I agree that drinking LOTS of water and exercise really helps with the SE's. I find that I feel really crummy for 4 days after treatment but start to feel better on day 5. By 1 1/2 weeks my energy is back so I can enjoy the next 1 1/2 weeks before the next one!

I was suffering badly from night sweats but started black cohosh last week and I think it may be helping! I ok'd with my MO and surgeon and they did not see any problem with taking it.

bcbarbie10 · August 2012

Just need you, girls to pray with me. Started the premeds today. Going for taxotere #2 tomorrow. Everyone going this week, minimal se's for all! 🙏

ljhm · August 2012

treatment # 4 tomorrow, even after surgery last week my counts were all up in the normal range.

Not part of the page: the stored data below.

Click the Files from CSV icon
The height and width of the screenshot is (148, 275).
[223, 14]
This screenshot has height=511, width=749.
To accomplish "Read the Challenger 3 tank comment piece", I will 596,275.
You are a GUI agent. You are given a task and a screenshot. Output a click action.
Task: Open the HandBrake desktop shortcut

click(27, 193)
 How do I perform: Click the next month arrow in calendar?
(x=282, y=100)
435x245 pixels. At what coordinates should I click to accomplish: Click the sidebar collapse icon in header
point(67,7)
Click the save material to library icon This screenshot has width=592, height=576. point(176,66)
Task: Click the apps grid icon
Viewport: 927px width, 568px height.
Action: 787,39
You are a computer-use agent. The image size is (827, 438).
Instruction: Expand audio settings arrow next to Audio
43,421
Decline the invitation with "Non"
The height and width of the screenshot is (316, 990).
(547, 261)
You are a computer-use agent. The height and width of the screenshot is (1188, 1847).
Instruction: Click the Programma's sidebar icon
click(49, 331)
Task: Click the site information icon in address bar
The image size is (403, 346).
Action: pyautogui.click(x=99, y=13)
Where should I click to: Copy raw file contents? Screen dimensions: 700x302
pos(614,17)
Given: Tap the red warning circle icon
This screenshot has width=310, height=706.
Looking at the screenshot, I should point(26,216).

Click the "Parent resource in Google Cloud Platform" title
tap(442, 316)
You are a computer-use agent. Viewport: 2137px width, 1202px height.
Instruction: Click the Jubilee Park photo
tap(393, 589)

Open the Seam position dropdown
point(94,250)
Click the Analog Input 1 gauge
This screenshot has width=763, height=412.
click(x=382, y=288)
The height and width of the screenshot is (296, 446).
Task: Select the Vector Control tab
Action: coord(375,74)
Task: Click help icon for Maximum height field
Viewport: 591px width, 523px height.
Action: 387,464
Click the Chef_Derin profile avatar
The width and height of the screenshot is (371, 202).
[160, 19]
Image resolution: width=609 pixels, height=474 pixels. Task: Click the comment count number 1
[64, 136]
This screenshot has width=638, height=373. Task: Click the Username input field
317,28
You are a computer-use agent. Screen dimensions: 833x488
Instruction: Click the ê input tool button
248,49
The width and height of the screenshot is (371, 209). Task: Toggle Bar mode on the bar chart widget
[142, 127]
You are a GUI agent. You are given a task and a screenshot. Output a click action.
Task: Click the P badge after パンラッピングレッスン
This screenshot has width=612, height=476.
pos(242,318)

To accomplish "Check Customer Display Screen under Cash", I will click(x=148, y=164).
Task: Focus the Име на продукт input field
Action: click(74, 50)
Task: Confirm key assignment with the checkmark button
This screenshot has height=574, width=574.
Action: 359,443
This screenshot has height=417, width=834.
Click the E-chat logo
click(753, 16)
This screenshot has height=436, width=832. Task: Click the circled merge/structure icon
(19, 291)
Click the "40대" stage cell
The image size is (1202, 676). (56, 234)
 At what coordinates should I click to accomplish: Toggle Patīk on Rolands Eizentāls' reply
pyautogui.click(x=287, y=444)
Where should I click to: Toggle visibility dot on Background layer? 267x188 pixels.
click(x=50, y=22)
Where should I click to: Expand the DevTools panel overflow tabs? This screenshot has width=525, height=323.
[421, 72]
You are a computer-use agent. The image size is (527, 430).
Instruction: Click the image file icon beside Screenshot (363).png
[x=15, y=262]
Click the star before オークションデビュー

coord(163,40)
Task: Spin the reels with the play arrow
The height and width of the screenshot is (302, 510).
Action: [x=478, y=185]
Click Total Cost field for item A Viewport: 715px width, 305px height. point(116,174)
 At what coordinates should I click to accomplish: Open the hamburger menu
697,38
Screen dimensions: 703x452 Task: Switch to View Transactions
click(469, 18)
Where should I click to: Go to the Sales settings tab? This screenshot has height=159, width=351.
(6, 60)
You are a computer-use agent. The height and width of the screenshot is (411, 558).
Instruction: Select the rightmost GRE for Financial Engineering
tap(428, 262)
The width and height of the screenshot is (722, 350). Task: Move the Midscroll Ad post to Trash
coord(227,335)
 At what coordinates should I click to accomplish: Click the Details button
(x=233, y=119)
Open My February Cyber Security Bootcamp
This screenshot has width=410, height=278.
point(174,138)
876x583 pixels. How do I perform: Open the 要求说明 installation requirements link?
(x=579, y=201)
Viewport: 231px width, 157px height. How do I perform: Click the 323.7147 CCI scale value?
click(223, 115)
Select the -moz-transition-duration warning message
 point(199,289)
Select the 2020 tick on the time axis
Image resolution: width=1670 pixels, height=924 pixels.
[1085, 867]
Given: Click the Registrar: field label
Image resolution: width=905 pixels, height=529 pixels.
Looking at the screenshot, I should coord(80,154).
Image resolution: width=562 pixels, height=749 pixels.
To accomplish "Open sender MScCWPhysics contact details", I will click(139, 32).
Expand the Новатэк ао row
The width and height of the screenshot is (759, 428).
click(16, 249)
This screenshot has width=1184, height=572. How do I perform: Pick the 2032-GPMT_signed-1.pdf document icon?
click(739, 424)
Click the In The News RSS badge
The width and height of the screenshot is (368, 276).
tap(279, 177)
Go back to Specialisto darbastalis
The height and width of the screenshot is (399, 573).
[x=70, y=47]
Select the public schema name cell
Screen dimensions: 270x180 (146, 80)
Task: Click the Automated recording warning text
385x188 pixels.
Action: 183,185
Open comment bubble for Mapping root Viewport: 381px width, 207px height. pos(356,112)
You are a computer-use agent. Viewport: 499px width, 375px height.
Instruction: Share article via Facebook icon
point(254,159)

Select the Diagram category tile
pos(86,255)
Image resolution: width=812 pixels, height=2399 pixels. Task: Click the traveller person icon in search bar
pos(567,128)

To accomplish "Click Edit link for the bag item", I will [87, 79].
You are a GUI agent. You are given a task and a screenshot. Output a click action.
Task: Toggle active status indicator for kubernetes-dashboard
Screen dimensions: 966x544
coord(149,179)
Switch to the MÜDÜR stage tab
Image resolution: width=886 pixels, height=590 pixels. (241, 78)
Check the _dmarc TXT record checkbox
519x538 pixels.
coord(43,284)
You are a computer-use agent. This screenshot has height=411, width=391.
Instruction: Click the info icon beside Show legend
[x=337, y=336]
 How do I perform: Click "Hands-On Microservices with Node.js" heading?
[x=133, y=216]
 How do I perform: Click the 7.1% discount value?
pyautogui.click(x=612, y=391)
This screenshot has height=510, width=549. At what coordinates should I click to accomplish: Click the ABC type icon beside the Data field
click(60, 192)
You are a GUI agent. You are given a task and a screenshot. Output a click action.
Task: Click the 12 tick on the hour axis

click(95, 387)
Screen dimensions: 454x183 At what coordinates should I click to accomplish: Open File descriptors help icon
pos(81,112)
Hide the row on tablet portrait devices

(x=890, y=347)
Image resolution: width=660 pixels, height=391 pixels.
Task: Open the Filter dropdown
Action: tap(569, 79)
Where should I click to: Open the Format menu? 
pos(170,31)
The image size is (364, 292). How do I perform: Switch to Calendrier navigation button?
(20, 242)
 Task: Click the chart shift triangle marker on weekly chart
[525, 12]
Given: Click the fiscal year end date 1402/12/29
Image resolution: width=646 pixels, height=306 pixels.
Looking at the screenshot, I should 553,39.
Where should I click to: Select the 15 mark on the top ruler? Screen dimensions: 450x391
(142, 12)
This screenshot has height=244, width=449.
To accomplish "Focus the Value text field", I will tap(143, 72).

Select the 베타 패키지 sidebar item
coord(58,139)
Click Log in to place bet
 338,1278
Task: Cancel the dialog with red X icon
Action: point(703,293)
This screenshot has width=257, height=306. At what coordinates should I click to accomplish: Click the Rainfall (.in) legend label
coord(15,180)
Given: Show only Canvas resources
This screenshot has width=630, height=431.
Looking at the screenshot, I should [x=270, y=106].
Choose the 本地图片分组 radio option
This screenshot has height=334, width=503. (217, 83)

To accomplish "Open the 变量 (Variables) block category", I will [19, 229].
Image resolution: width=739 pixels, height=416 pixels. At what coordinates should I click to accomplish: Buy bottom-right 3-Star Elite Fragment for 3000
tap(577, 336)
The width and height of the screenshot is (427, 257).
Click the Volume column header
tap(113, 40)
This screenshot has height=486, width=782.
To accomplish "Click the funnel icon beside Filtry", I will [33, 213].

Am still really weak from all the steroids, afffects all large muscles so getting up or down is difficult. Got a whole bunch of aids from CCAC (govt. agency) free so am set to go. Always soak my nails during chemo in ice and have had no nail issues. Have caphosol for mouth ulcers so no worries there, that stuff works. Hopefully everybody has a good week with minimal side effects.

liefie · August 2012

Good luck tomorrow, ljhm! You are a brave woman

bcbarbie10 · August 2012

Good luck, ljhm! You are indeed one brave woman. I think about you and wonder what im doing here taxotearing!

PaEaglesFan · August 2012

ljhm, Glad to hear you were able to stay on track with the treatments. I have a countdown on my computer to my 4th and final treatment and dread the thoughts that something might cause a delay.
bcBarbie.. How did #2 go for you? I'm also sitting here taxotearing and flushing to beat the band!
One of my co-workers did my neulasta shot for me this morning. She had to deal with her step-daughter having cancer over 10 years ago and was surprised to see how things have changed. Thinks its pretty neat that it's all prefilled and ready to go now. Lots less to mess around with.
Hope everyone is having a minimal SE day and beautiful weather!

ljhm · August 2012

Had my treatment yesterday as all my bood counts were up. You guys gotta try to find wheat grass juice, the company I buy it fresh from has gone out of business but I know you can buy it frozen or powdered so I'm going to try the alternative. I have not have one issue with any low blood counts and believe me you would never see me as a poster child for any holistic medicine but I have no other explanation and its cheap enough to try. Woke up at 6 am today pretty achy so took a perc and my dex and went back to sleep. Generally feel achy but after my tracheal surgery my breathing is a lot better. Onc changed me from prednisone to dex to my walking is getting better. It's a royal pain when you can't do the simple things. Everybody hang in there, we have each other to sound off on and that's huge. Here's to a mild SE week for everyone.

LRM216 · August 2012

Just wanted to post to let you know, although I have no sage words or magic solutions, that yes, this really, really does end. I had 4 DD A/C and then 4 rounds of taxotere 3 1/2 years ago, and I remember the side effects from the Taxotere as if they were only yesterday. It is one beast of a drug. Hang in there ladies, this too shall pass.

bcbarbie10 · August 2012

PAeagles: thank you for asking. Im 2 days into #2 now and just waiting "for the shoe to drop". Hopefully, this one i will be able to navigate from the previous experience. How about you? Werent we just a day apart? I will be having my Granocyte shots starting sunday, so wish me luck on that.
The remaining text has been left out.